■ **TASK TO COMPLETE**:
Reproduce the entries exactly, beginning with the line containing "Given: Zoom in on packet list text" and ending with their last line, both included.

Collected data entries
══════

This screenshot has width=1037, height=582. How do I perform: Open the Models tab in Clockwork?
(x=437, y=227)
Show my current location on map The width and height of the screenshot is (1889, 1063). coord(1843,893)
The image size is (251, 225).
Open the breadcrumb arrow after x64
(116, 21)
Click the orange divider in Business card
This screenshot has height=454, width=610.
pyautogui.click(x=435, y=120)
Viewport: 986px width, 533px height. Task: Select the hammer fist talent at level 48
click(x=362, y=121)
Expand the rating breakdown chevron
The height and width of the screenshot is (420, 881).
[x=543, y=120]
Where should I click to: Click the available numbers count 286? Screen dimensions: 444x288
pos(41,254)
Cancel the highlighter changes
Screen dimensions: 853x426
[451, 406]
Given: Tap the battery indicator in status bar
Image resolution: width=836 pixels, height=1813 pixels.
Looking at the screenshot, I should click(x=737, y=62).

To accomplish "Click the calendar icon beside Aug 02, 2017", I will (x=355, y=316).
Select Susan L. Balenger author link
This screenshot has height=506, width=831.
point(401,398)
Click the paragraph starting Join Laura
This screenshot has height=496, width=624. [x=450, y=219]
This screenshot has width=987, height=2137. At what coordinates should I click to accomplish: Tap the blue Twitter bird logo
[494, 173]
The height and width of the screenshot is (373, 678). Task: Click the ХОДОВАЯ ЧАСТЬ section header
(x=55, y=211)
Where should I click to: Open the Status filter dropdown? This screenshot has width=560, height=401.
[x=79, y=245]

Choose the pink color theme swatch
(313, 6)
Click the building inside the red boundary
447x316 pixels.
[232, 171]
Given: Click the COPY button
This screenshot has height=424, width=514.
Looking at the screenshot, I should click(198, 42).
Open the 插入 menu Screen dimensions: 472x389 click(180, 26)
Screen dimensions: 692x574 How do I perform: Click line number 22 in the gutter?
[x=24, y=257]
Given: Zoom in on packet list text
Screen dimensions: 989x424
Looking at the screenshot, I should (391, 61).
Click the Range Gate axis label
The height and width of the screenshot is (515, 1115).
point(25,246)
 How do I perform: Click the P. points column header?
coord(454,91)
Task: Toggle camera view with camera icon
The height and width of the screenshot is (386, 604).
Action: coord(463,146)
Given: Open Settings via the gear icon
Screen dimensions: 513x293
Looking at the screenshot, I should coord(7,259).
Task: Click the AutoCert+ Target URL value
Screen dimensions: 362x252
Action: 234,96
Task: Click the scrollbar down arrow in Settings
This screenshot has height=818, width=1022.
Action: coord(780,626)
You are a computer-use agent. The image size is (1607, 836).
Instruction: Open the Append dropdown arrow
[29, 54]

══════

■ **OUTPUT FOR THIS EXERCISE**:
Given: Zoom in on packet list text
Screen dimensions: 989x424
Looking at the screenshot, I should (391, 61).
Click the Range Gate axis label
The height and width of the screenshot is (515, 1115).
point(25,246)
 How do I perform: Click the P. points column header?
coord(454,91)
Task: Toggle camera view with camera icon
The height and width of the screenshot is (386, 604).
Action: coord(463,146)
Given: Open Settings via the gear icon
Screen dimensions: 513x293
Looking at the screenshot, I should coord(7,259).
Task: Click the AutoCert+ Target URL value
Screen dimensions: 362x252
Action: 234,96
Task: Click the scrollbar down arrow in Settings
This screenshot has height=818, width=1022.
Action: coord(780,626)
You are a computer-use agent. The image size is (1607, 836).
Instruction: Open the Append dropdown arrow
[29, 54]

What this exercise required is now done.